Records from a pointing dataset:

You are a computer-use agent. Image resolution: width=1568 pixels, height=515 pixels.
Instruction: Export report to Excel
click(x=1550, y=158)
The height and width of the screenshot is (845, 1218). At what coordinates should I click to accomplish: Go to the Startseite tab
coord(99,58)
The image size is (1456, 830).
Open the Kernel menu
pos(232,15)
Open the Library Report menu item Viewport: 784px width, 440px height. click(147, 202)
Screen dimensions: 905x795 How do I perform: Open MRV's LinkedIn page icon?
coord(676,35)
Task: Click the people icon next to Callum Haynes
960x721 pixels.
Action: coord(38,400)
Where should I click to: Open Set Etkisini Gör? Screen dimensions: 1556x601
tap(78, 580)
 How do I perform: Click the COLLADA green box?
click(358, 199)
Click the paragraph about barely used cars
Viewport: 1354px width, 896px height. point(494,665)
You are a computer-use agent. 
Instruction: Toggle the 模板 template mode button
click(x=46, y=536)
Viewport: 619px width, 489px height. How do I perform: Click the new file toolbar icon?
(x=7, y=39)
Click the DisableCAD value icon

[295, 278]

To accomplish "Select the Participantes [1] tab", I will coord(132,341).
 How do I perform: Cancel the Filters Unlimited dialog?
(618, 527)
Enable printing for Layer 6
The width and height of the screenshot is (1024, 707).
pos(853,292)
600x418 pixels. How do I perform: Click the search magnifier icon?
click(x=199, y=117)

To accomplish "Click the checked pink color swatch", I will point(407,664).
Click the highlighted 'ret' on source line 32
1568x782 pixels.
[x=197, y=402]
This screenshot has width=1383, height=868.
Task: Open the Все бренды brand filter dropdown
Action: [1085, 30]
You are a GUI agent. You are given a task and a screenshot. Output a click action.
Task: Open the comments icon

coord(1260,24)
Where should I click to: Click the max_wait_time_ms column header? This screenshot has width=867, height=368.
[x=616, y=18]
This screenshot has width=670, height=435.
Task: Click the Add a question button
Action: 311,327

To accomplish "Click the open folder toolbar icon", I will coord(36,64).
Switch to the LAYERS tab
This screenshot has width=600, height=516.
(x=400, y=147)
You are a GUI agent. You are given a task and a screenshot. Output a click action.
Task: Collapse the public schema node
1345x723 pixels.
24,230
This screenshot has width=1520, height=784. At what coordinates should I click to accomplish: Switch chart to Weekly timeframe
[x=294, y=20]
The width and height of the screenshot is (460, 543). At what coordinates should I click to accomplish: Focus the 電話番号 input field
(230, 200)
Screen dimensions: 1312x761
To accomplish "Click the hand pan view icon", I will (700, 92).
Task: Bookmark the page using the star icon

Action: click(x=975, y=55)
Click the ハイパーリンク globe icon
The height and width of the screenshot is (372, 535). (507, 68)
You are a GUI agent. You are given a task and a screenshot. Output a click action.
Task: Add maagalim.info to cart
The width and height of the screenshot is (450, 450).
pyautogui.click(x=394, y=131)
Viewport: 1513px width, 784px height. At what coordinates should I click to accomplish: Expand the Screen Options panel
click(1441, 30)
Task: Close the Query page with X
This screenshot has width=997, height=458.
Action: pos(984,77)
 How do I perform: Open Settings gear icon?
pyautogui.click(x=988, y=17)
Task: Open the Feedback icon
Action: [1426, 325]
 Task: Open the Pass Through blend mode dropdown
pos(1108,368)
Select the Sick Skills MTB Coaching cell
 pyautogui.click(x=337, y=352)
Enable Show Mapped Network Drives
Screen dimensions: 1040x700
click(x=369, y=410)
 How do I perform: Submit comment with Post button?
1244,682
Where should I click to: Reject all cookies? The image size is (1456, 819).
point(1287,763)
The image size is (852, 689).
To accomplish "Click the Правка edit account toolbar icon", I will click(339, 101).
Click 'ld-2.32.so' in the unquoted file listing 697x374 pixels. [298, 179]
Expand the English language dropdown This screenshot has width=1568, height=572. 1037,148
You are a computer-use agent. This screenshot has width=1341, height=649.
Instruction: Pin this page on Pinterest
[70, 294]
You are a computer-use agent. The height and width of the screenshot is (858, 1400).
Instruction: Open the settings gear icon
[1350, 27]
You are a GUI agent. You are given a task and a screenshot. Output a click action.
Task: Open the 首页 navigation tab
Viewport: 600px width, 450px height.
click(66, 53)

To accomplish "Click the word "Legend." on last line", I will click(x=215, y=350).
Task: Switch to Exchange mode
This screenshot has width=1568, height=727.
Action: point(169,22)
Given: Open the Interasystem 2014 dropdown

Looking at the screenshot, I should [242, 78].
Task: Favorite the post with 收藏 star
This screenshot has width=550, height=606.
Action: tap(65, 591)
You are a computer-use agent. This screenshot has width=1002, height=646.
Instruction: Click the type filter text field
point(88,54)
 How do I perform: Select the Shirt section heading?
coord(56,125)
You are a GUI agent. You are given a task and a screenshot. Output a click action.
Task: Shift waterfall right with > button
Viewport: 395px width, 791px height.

• [Request] Retype every one of the lines above without any changes.

• [Exercise result]
You are a computer-use agent. Image resolution: width=1568 pixels, height=515 pixels.
Instruction: Export report to Excel
click(x=1550, y=158)
The height and width of the screenshot is (845, 1218). At what coordinates should I click to accomplish: Go to the Startseite tab
coord(99,58)
The image size is (1456, 830).
Open the Kernel menu
pos(232,15)
Open the Library Report menu item Viewport: 784px width, 440px height. click(147, 202)
Screen dimensions: 905x795 How do I perform: Open MRV's LinkedIn page icon?
coord(676,35)
Task: Click the people icon next to Callum Haynes
960x721 pixels.
Action: coord(38,400)
Where should I click to: Open Set Etkisini Gör? Screen dimensions: 1556x601
tap(78, 580)
 How do I perform: Click the COLLADA green box?
click(358, 199)
Click the paragraph about barely used cars
Viewport: 1354px width, 896px height. point(494,665)
You are a computer-use agent. 
Instruction: Toggle the 模板 template mode button
click(x=46, y=536)
Viewport: 619px width, 489px height. How do I perform: Click the new file toolbar icon?
(x=7, y=39)
Click the DisableCAD value icon

[295, 278]

To accomplish "Select the Participantes [1] tab", I will coord(132,341).
 How do I perform: Cancel the Filters Unlimited dialog?
(618, 527)
Enable printing for Layer 6
The width and height of the screenshot is (1024, 707).
pos(853,292)
600x418 pixels. How do I perform: Click the search magnifier icon?
click(x=199, y=117)

To accomplish "Click the checked pink color swatch", I will point(407,664).
Click the highlighted 'ret' on source line 32
1568x782 pixels.
[x=197, y=402]
This screenshot has width=1383, height=868.
Task: Open the Все бренды brand filter dropdown
Action: [1085, 30]
You are a GUI agent. You are given a task and a screenshot. Output a click action.
Task: Open the comments icon

coord(1260,24)
Where should I click to: Click the max_wait_time_ms column header? This screenshot has width=867, height=368.
[x=616, y=18]
This screenshot has width=670, height=435.
Task: Click the Add a question button
Action: 311,327

To accomplish "Click the open folder toolbar icon", I will coord(36,64).
Switch to the LAYERS tab
This screenshot has width=600, height=516.
(x=400, y=147)
You are a GUI agent. You are given a task and a screenshot. Output a click action.
Task: Collapse the public schema node
1345x723 pixels.
24,230
This screenshot has width=1520, height=784. At what coordinates should I click to accomplish: Switch chart to Weekly timeframe
[x=294, y=20]
The width and height of the screenshot is (460, 543). At what coordinates should I click to accomplish: Focus the 電話番号 input field
(230, 200)
Screen dimensions: 1312x761
To accomplish "Click the hand pan view icon", I will (700, 92).
Task: Bookmark the page using the star icon

Action: click(x=975, y=55)
Click the ハイパーリンク globe icon
The height and width of the screenshot is (372, 535). (507, 68)
You are a GUI agent. You are given a task and a screenshot. Output a click action.
Task: Add maagalim.info to cart
The width and height of the screenshot is (450, 450).
pyautogui.click(x=394, y=131)
Viewport: 1513px width, 784px height. At what coordinates should I click to accomplish: Expand the Screen Options panel
click(1441, 30)
Task: Close the Query page with X
This screenshot has width=997, height=458.
Action: pos(984,77)
 How do I perform: Open Settings gear icon?
pyautogui.click(x=988, y=17)
Task: Open the Feedback icon
Action: [1426, 325]
 Task: Open the Pass Through blend mode dropdown
pos(1108,368)
Select the Sick Skills MTB Coaching cell
 pyautogui.click(x=337, y=352)
Enable Show Mapped Network Drives
Screen dimensions: 1040x700
click(x=369, y=410)
 How do I perform: Submit comment with Post button?
1244,682
Where should I click to: Reject all cookies? The image size is (1456, 819).
point(1287,763)
The image size is (852, 689).
To accomplish "Click the Правка edit account toolbar icon", I will click(339, 101).
Click 'ld-2.32.so' in the unquoted file listing 697x374 pixels. [298, 179]
Expand the English language dropdown This screenshot has width=1568, height=572. 1037,148
You are a computer-use agent. This screenshot has width=1341, height=649.
Instruction: Pin this page on Pinterest
[70, 294]
You are a computer-use agent. The height and width of the screenshot is (858, 1400).
Instruction: Open the settings gear icon
[1350, 27]
You are a GUI agent. You are given a task and a screenshot. Output a click action.
Task: Open the 首页 navigation tab
Viewport: 600px width, 450px height.
click(66, 53)

To accomplish "Click the word "Legend." on last line", I will click(x=215, y=350).
Task: Switch to Exchange mode
This screenshot has width=1568, height=727.
Action: point(169,22)
Given: Open the Interasystem 2014 dropdown

Looking at the screenshot, I should [242, 78].
Task: Favorite the post with 收藏 star
This screenshot has width=550, height=606.
Action: tap(65, 591)
You are a computer-use agent. This screenshot has width=1002, height=646.
Instruction: Click the type filter text field
point(88,54)
 How do I perform: Select the Shirt section heading?
coord(56,125)
You are a GUI agent. You are given a task and a screenshot. Output a click action.
Task: Shift waterfall right with > button
Viewport: 395px width, 791px height.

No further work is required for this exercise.